In other words, this holding effectively restricts the second branch of the paramountcy doctrine to only those instances where the purpose of the federal statute—for which only clear proof is sufficient—is frustrated by the provincial legislation. Unlike the approach adopted by Justice Côté, the majority was unwilling to draw the federal purpose “in broad strokes” (Lemare, para 114), preferring a narrow construction of the test at that stage. In this way, the holding provides guidance to future courts deciding on such matters; decision makers should not search high and low for that elusive federal purpose, as too broad a characterization can have the unwanted effect of improperly impairing provincial legislative authority. This was reflected in the diminished weight the majority placed on amicus’s case law and secondary source evidence (paras 41, 120-21).

Moreover, Lemare further affirms a restrictive approach to the “covering the field approach” that dominated the SCC’s reasoning in Bank of Montreal v Hall, [1990] 1 SCR 121. In that case, a provision of Saskatchewan’s Limitation of Civil Rights Act, RSS 1978, c L-16 was rendered inoperative on the basis that it imposed significant hurdles to the operation of the federal Bank Act, RSC 1985, c B-1, which provided for an expedient procedure to foreclosure proceedings. For a unanimous bench, Justice La Forest determined that the federal Bank Act provided a “complete code” governing banking in Canada, thereby precluding interference from provincial legislation. Unlike that statute, the BIA has a provision explicitly authorizing its coexistence with provincial statutes relating to property and civil rights. Nonetheless, the majority in Lemare found that this such an explicit provision is not a necessary condition, noting that “[i]n the absence of ‘very clear’ statutory language to the contrary, courts should not presume that Parliament intended to ‘occupy the field’ and render inoperative provincial legislation in relation to the subject” (Lemare, para 27).

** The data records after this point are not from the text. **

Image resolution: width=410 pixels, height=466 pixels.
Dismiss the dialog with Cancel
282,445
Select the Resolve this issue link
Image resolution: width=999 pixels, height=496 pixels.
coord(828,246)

Although not the first time the SCC has taken a restrictive view of the doctrine, the approach adopted by the majority accords the dominant approach to the constitutional division of powers—one which seeks to keep alive democratically enacted laws except for in the clearest and most substantial situations. In other words, Lemare recognizes the high burden required to succeed on the frustration of federal purpose analysis, thereby affirming a narrow approach to the second branch of paramountcy.

Going Forward… 

Of course, decisions cannot be analyzed in a vacuum, and it is necessary to interpret this decision within the context of the 2015 paramountcy trilogy. In Moloney and 407 ETR, Justice Gascon’s majorities appear to have injected a substantive component to the impossibility of dual compliance test, thereby arguably broadening the reach of that stage of paramountcy. Lemare, by contrast, indicates the narrowing of the frustration of federal purpose stage.

So where does this leave our understanding of the paramountcy doctrine? The two-stage approach appears to have survived judicial scrutiny on this round, but not without a degree of foreshadowing. In Moloney, Justice Côté’s dissent criticized the majority’s approach to the impossibility of dual compliance, claiming that it “conflates the two branches of the federal paramountcy test, or at a minimum, blurs the difference between them” (Moloney, para 93). More significantly, Justice Gascon in Lemare suggested that “[a]t some point in the future, it may be argued that the two branches of the paramountcy test are no longer analytically necessary or useful, but that [this] is a question for another day” (Lemare, para 23). Indeed, whether Justice Gascon’s approach in this recent paramountcy trilogy will have the effect of shaping a singular test remains to be seen.